A new report reveals a continued rise in apps and mobile websites leaking credit card data, with several new cases from prominent brands, including the Hong Kong metro system.
Wandera has discovered a 17% increase (Q1 2016 vs Q4 2015) in apps and mobile websites leaking credit card data since announcing the discovery of the CardCrypt security flaw in December 2015. CardCrypt affected 16 global companies’ mobile websites and apps who were shown to be transmitting users’ credit card details, and in some cases passport information, unencrypted and ‘in the clear’.
Exposure to malicious domains
Among the key findings of the report is the unusual and accelerated growth in malicious domains visited by users in Q1 2016. A massive 200% increase per month through the quarter was attributed to a concerning rise in ad frameworks used within apps and websites that are directing users to domains with a history of malicious activity.
While improved education seems to be helping users avoid visiting malicious websites through typical routes (phishing attacks or unwise browser use), users are nonetheless increasingly being exposed to malware through compromised adverts in the apps they are using.

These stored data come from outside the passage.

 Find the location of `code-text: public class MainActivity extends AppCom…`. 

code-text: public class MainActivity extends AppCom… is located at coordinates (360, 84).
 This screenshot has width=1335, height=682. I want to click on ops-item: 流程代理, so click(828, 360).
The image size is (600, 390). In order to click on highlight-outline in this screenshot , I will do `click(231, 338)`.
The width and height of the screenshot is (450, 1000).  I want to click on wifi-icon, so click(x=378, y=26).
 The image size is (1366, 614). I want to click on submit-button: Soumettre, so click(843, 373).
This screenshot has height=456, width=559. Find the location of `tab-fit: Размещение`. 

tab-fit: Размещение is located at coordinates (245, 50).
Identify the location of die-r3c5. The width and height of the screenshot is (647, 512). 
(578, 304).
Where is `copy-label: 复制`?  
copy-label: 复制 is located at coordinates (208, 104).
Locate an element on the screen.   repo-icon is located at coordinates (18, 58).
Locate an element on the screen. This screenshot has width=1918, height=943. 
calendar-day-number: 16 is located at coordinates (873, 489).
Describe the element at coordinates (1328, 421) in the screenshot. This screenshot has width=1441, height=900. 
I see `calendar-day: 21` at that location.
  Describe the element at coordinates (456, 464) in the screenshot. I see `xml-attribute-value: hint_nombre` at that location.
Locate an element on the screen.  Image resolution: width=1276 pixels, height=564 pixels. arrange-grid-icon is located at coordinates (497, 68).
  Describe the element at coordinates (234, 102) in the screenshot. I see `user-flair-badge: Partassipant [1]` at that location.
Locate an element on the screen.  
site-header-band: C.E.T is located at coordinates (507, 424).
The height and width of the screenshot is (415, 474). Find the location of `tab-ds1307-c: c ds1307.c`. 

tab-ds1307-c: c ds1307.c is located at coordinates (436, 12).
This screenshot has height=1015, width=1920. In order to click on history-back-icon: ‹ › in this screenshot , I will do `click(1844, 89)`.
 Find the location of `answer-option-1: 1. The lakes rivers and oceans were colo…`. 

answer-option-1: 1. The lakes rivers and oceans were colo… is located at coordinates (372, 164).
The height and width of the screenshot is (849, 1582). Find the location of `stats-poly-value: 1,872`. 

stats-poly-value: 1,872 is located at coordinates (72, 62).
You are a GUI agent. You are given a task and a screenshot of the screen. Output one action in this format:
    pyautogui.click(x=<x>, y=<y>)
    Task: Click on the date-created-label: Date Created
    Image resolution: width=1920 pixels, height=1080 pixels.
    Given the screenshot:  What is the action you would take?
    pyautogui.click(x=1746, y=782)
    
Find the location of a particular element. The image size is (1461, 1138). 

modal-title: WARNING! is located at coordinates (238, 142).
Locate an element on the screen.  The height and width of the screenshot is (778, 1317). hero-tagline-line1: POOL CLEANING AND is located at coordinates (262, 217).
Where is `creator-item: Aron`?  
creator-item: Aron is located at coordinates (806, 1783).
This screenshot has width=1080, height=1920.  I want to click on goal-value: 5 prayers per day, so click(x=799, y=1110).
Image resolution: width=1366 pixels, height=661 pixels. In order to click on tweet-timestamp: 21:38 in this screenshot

Greater encryption of data
On a positive note, Wandera also discovered a noticeable trend towards greater browser and app encryption. The research identified that 70% of the data from apps is encrypted, an increase of 21% in the last 12 months. Encryption of data within browsers has not risen quite so starkly however – a less pronounced increase of 13%, and a total encryption level of only 52%.
Developers and brands are clearly recognizing the importance of encryption, hence the gradual rise in security measures being put in place. But the rate of improvement must continue, and even accelerate in order to support enterprise security. In the meantime, the onus remains on the enterprise itself to enforce its own monitoring, rules and education to counter the risks.
Data usage in the enterprise
Wandera identified the top 10 apps by data usage on enterprise devices over the last three months. Unsurprisingly, email and Safari represent the majority of data usage – 34%. But five of the remaining eight apps are all non-work-related: Facebook (10%), Instagram (3%), Twitter (2%), WhatsApp Messenger, Spotify Music and Snapchat (all 1%) – showing a clear non-work-related usage trend on enterprise devices.
The research also found that employees are learning to reduce their data usage to conservative levels when roaming – video consumption drops from 14% of domestic data to 4% when roaming – indicating that employee education is working.
iPhones were also shown to be the biggest driver of increased data usage in the enterprise – compared with Samsung devices, whose users only consume 44% of the data used by the average iPhone user.